--- Problem details ---
All lines from the one with "This screenshot has width=1568, height=714." to the end of the data: return those exactly, and only those.

--- Data entries ---

════

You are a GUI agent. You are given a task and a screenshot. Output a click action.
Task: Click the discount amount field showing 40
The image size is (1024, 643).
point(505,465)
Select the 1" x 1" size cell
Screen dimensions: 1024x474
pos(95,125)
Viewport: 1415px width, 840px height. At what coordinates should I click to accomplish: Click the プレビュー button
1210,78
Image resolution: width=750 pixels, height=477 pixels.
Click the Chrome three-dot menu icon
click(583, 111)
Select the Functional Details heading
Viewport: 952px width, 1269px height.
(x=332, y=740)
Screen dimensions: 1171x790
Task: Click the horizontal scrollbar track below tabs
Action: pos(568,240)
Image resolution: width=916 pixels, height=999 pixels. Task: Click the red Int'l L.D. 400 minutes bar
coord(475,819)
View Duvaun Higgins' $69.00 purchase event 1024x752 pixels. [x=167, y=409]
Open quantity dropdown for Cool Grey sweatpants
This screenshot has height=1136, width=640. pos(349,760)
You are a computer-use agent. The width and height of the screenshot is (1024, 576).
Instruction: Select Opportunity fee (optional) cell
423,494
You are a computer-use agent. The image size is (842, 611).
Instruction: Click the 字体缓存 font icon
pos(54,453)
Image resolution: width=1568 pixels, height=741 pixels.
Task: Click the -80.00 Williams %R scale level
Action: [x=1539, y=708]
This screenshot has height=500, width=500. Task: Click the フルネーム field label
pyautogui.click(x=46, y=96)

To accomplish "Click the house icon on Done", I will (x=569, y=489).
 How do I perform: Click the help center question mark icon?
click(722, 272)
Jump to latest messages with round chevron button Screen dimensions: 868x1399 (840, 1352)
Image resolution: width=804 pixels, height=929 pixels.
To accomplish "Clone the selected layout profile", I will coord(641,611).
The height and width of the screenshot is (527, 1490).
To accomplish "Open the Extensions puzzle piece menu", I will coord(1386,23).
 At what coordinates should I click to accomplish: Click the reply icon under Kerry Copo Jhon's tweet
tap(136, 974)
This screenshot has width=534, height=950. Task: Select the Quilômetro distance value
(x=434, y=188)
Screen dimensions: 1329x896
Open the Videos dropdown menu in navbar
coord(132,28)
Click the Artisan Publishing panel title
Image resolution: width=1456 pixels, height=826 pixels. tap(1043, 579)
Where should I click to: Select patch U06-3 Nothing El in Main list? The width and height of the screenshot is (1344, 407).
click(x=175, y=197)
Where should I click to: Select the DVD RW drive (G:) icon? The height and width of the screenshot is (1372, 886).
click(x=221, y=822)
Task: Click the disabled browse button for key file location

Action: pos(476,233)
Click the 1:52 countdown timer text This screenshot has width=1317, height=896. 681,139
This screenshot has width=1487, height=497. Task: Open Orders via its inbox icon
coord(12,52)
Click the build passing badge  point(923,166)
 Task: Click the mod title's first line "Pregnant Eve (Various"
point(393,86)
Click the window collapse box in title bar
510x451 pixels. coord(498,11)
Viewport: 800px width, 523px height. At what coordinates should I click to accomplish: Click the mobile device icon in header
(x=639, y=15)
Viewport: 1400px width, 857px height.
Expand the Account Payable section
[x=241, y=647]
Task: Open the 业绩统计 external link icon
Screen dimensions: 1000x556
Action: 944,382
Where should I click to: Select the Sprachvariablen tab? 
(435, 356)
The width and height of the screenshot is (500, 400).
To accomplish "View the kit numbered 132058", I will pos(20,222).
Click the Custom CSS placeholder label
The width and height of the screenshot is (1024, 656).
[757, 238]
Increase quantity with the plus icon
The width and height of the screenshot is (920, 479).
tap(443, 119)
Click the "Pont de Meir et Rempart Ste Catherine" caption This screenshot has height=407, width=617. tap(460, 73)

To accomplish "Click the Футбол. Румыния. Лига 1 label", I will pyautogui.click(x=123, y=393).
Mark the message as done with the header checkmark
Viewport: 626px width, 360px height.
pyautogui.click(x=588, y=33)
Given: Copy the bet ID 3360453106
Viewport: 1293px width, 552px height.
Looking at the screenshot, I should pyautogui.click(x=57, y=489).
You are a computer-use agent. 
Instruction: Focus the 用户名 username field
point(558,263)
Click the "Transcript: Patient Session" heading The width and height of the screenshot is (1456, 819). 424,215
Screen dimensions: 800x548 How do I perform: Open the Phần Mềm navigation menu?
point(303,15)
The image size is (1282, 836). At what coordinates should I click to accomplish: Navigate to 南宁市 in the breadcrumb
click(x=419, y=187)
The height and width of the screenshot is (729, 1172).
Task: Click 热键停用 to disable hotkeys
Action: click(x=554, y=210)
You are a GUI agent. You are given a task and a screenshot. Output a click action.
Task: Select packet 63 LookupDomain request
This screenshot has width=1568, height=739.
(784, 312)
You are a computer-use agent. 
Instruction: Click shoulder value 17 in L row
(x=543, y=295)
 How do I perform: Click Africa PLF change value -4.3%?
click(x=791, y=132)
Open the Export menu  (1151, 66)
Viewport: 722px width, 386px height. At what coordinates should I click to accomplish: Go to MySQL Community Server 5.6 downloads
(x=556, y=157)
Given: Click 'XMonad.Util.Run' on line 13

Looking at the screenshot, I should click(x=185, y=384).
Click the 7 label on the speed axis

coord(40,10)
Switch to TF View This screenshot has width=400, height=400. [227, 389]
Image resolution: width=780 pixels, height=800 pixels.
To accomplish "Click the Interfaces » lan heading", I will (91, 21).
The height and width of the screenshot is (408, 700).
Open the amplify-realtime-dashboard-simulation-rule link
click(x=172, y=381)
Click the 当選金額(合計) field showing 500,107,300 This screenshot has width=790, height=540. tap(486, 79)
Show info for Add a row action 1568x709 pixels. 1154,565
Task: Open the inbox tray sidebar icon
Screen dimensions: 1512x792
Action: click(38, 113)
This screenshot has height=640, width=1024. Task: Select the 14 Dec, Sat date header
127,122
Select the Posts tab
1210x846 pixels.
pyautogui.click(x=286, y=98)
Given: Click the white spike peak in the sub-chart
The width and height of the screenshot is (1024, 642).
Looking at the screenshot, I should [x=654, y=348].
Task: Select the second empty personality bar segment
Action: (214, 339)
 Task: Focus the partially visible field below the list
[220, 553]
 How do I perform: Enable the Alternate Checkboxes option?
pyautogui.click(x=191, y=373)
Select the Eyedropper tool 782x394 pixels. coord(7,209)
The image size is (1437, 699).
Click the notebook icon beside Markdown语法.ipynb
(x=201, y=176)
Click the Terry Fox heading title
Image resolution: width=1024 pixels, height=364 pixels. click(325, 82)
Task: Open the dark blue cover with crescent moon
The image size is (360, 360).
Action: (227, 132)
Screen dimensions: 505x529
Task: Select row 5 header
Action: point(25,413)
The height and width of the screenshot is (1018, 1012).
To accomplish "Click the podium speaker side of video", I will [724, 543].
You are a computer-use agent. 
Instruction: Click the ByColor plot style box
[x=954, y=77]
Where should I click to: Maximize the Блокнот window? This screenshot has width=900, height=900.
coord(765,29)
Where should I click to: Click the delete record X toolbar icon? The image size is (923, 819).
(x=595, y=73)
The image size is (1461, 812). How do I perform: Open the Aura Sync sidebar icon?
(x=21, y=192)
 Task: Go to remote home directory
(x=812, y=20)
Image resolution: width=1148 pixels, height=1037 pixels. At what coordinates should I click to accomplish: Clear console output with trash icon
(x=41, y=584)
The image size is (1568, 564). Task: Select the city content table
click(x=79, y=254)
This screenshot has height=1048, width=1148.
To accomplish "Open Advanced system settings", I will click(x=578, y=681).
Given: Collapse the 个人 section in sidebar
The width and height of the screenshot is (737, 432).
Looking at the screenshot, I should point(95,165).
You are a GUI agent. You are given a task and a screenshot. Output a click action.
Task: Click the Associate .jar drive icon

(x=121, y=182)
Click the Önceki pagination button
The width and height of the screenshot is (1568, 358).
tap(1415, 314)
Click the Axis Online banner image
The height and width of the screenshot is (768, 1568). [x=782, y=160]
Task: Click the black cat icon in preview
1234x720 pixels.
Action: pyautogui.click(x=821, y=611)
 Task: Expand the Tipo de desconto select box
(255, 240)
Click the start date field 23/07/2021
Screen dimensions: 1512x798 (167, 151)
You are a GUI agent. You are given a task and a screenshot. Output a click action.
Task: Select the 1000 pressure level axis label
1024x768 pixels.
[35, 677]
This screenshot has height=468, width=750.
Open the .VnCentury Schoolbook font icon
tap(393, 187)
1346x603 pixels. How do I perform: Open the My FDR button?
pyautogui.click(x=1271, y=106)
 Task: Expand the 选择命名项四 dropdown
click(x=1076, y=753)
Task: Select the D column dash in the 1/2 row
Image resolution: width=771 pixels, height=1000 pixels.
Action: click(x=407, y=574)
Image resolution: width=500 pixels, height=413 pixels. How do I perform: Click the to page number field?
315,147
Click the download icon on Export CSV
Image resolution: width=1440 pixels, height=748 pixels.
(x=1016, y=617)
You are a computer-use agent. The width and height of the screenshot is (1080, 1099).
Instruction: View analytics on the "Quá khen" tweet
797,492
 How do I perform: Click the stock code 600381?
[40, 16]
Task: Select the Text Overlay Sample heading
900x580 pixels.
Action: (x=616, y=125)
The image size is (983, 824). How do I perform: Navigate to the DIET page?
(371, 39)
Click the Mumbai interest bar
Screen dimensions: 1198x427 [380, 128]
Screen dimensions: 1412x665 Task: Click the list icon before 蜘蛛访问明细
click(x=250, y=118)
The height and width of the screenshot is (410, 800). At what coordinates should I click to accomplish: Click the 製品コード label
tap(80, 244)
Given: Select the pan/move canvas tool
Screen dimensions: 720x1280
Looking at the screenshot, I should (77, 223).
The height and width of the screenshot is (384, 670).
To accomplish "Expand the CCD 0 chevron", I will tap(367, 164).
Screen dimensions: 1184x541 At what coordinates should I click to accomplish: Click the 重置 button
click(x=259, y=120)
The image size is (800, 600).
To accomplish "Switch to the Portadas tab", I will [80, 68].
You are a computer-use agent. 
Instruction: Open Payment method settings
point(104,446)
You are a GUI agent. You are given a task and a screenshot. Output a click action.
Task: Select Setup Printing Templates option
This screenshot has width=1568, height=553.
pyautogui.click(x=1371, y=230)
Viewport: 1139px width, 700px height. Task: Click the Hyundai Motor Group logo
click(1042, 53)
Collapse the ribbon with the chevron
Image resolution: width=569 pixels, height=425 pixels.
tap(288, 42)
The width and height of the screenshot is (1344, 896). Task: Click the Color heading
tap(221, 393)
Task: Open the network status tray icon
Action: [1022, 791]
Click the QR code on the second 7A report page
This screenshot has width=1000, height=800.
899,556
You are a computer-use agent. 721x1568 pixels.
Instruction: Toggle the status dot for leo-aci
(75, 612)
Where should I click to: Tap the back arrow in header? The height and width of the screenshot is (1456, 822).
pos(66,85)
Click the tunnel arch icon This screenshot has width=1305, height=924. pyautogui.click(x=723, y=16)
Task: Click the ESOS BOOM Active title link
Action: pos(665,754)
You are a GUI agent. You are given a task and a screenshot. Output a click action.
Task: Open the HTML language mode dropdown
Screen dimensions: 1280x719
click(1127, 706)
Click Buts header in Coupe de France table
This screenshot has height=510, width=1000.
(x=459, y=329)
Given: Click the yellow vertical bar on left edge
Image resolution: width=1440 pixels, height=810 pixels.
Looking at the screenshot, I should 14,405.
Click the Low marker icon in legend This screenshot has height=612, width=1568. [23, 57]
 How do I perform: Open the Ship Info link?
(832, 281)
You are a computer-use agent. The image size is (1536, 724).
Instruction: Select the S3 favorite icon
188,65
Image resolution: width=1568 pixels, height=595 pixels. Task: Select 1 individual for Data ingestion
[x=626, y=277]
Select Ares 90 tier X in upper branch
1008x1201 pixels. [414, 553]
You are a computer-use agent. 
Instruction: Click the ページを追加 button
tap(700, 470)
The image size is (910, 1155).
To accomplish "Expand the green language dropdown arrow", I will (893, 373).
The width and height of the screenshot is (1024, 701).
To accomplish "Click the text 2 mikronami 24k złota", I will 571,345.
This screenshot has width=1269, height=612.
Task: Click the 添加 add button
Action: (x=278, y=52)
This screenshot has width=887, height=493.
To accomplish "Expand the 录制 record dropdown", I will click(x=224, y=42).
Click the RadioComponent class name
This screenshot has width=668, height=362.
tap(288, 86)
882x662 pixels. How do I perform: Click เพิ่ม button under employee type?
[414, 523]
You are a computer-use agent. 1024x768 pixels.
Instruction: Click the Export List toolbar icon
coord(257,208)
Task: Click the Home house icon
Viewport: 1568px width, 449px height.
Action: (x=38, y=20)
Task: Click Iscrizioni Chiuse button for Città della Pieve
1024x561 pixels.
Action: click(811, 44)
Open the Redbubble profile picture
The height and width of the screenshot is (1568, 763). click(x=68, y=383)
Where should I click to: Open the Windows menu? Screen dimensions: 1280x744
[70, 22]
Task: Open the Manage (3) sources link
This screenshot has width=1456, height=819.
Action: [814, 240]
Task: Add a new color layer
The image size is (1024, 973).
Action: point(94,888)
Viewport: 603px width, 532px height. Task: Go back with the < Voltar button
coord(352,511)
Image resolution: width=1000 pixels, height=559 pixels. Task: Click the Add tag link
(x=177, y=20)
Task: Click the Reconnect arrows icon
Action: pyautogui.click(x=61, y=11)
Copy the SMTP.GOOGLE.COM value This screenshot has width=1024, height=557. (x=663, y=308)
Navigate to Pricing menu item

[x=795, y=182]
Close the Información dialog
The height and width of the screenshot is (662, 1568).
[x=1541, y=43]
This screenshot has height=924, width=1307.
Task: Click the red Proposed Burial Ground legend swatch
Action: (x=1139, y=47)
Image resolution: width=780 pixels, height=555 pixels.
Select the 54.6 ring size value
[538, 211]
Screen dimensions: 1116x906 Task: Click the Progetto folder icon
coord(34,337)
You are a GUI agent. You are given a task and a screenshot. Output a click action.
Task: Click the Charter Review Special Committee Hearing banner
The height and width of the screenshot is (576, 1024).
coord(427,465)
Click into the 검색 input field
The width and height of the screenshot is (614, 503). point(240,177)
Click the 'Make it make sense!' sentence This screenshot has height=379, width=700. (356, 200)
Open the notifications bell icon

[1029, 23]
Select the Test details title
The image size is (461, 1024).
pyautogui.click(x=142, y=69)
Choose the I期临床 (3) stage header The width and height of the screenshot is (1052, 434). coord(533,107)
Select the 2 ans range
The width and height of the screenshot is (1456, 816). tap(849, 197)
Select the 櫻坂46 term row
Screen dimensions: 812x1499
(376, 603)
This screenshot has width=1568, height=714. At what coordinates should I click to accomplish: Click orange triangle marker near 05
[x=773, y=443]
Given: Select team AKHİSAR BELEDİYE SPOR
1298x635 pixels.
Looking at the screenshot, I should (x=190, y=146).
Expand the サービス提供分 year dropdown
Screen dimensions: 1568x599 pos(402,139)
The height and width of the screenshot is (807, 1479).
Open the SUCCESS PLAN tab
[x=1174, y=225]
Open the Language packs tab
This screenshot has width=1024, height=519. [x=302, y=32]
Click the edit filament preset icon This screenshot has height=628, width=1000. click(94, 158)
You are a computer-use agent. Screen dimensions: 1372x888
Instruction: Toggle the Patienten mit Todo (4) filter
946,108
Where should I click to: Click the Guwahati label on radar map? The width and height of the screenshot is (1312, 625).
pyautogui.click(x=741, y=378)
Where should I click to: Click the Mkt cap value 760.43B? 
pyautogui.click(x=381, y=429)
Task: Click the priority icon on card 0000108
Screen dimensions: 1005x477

════

--- Result ---
This screenshot has width=1568, height=714. At what coordinates should I click to accomplish: Click orange triangle marker near 05
[x=773, y=443]
Given: Select team AKHİSAR BELEDİYE SPOR
1298x635 pixels.
Looking at the screenshot, I should (x=190, y=146).
Expand the サービス提供分 year dropdown
Screen dimensions: 1568x599 pos(402,139)
The height and width of the screenshot is (807, 1479).
Open the SUCCESS PLAN tab
[x=1174, y=225]
Open the Language packs tab
This screenshot has width=1024, height=519. [x=302, y=32]
Click the edit filament preset icon This screenshot has height=628, width=1000. click(94, 158)
You are a computer-use agent. Screen dimensions: 1372x888
Instruction: Toggle the Patienten mit Todo (4) filter
946,108
Where should I click to: Click the Guwahati label on radar map? The width and height of the screenshot is (1312, 625).
pyautogui.click(x=741, y=378)
Where should I click to: Click the Mkt cap value 760.43B? 
pyautogui.click(x=381, y=429)
Task: Click the priority icon on card 0000108
Screen dimensions: 1005x477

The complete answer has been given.